Com a proximidade de mais um aniversário meu só tem uma coisa que eu implico um pouco… as fotos! Elas não mostram a minha alma e o que vejo tem sido cruel ultimamente…rsrsrs. Adoro as crônicas de Déa Januzzi… sempre me fazem refletir com humor sobre a vida e me deixam maravilhada… Leiam:

Com licença: preciso urgentemente tirar novas fotos, atuais, e que não escondam os meus 62 anos. A minha última foto que está ilustrando a coluna “Coração da Terra”, da Revista Ecológico, tem mais de seis anos – e nesse tempo muita coisa mudou. Perdi pai, mãe, irmão e amigos fundamentais na minha vida. Saí do emprego de mais de 40 anos, mudei de casa, pelo menos, três vezes, mas a foto no alto da coluna continua a mesma. Olha que escrevi a crônica “Coração de Mãe” num jornal mineiro durante 10 anos – e não é que a foto lá no alto também permaneceu a mesma esses anos todos. Medo de que?

Medo de ser vista como realmente sou? De que os leitores me vejam como realmente estou hoje? Ou faz parte dessa necessidade de ser eternamente jovem? O tempo correu, escorreu e a minha foto no alto da página continuou como a de uma jovem com 20 anos a menos.

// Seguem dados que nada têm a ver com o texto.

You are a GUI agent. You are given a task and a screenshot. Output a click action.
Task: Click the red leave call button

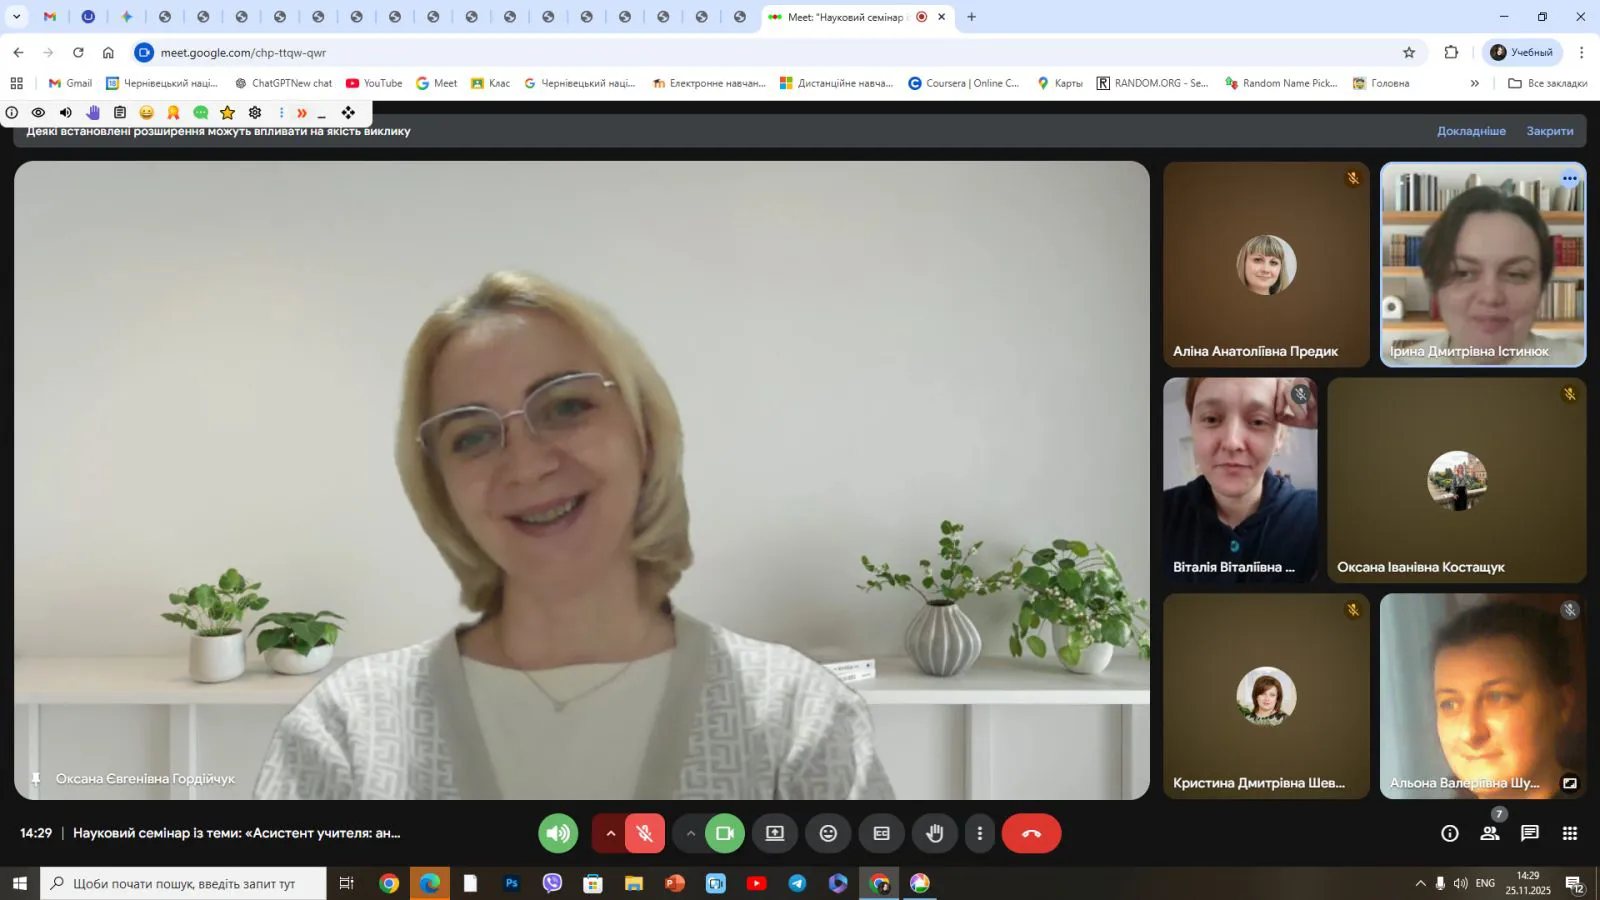point(1031,833)
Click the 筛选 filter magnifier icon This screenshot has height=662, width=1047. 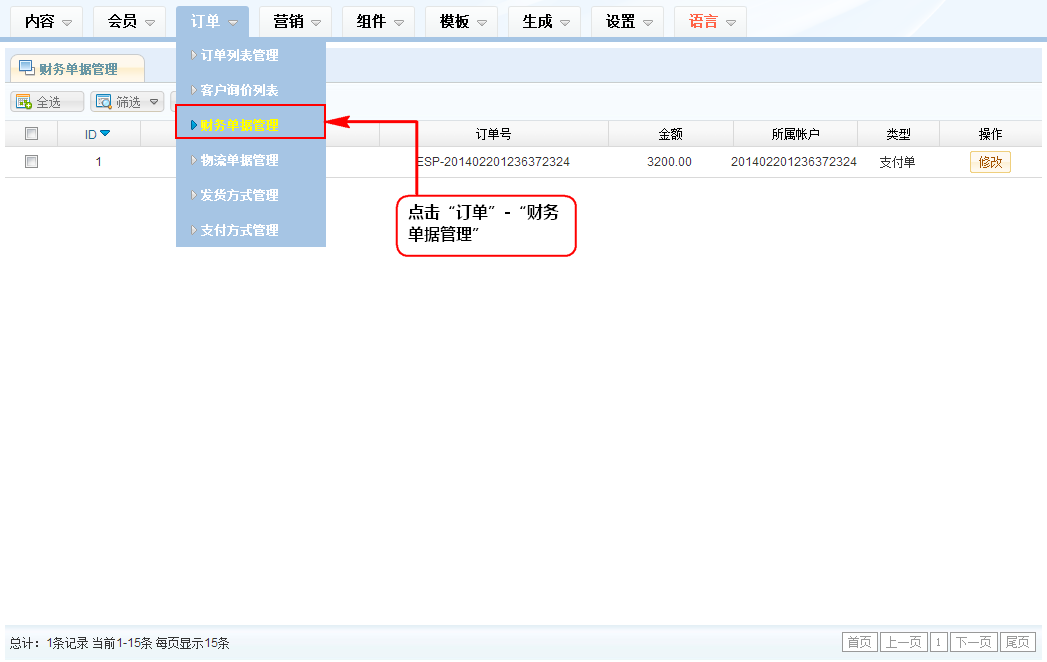coord(103,102)
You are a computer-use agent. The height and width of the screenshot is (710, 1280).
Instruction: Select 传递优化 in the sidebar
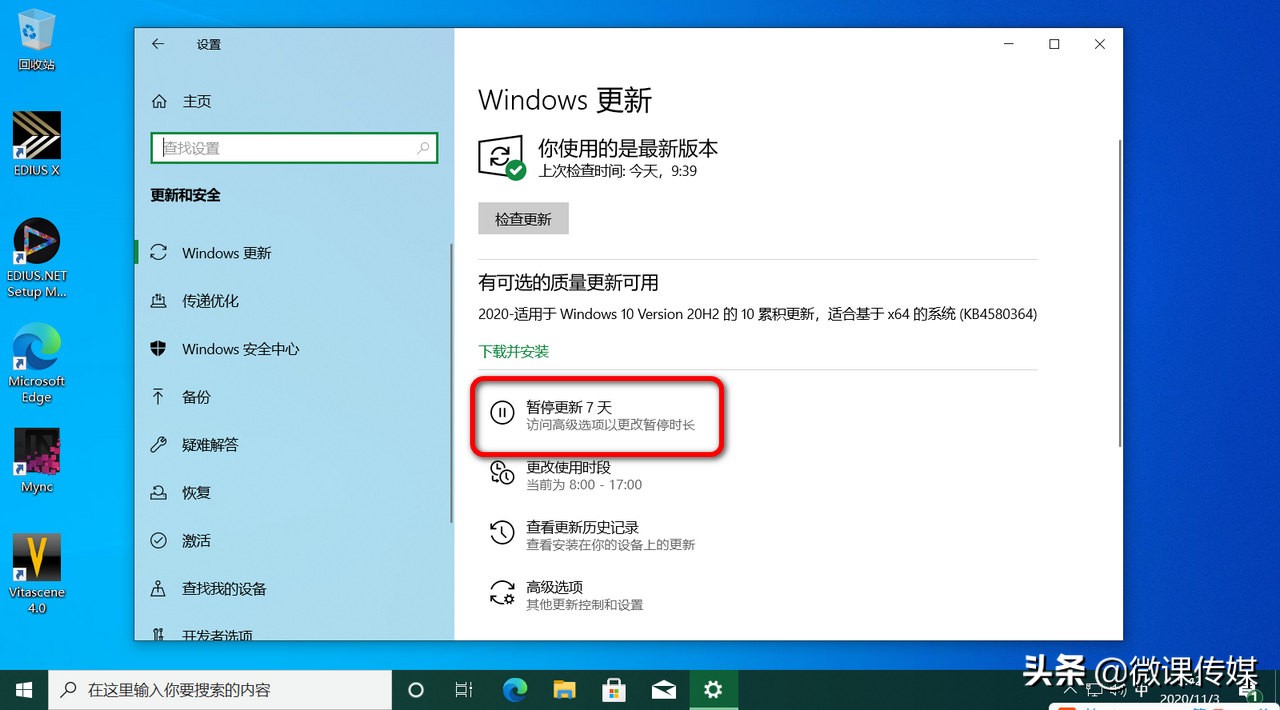click(213, 301)
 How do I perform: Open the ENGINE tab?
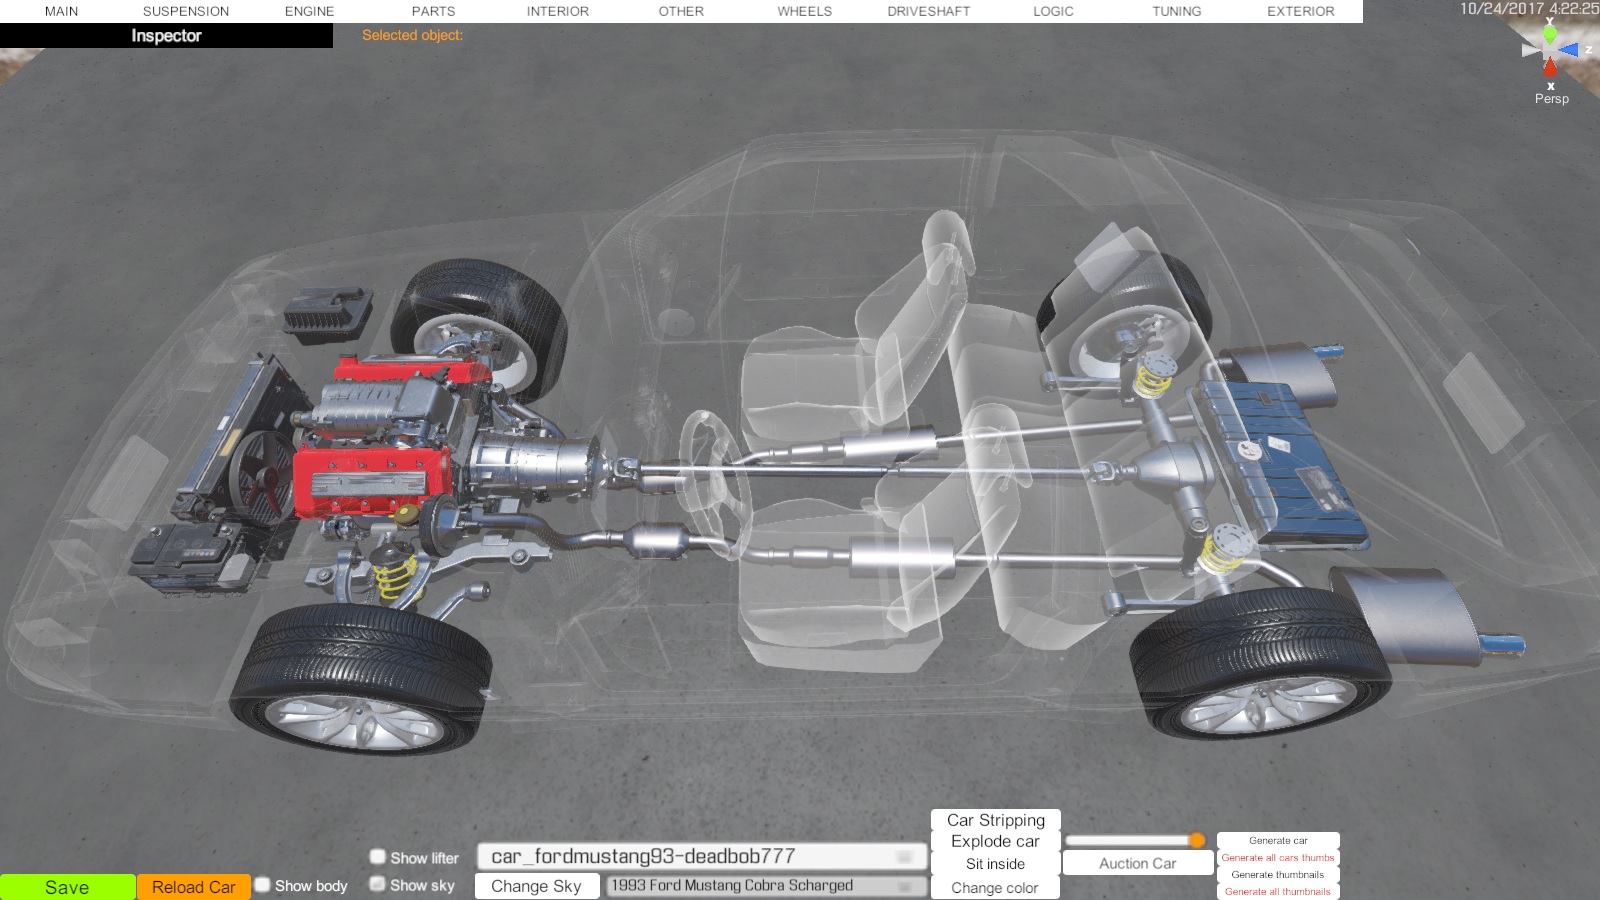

Os cabelos mudaram, a testa ficou perplexa com tantas perdas importantes que me deram lições de superação. Quer melhor cronômetro do tempo do que ver amigos e familiares indo embora? Quer maior bagagem de rugas do que ser uma órfã adulta? Quer maior dimensão do tempo do que ter um filho de 30 anos? Na verdade, jovem é o filho… é neto…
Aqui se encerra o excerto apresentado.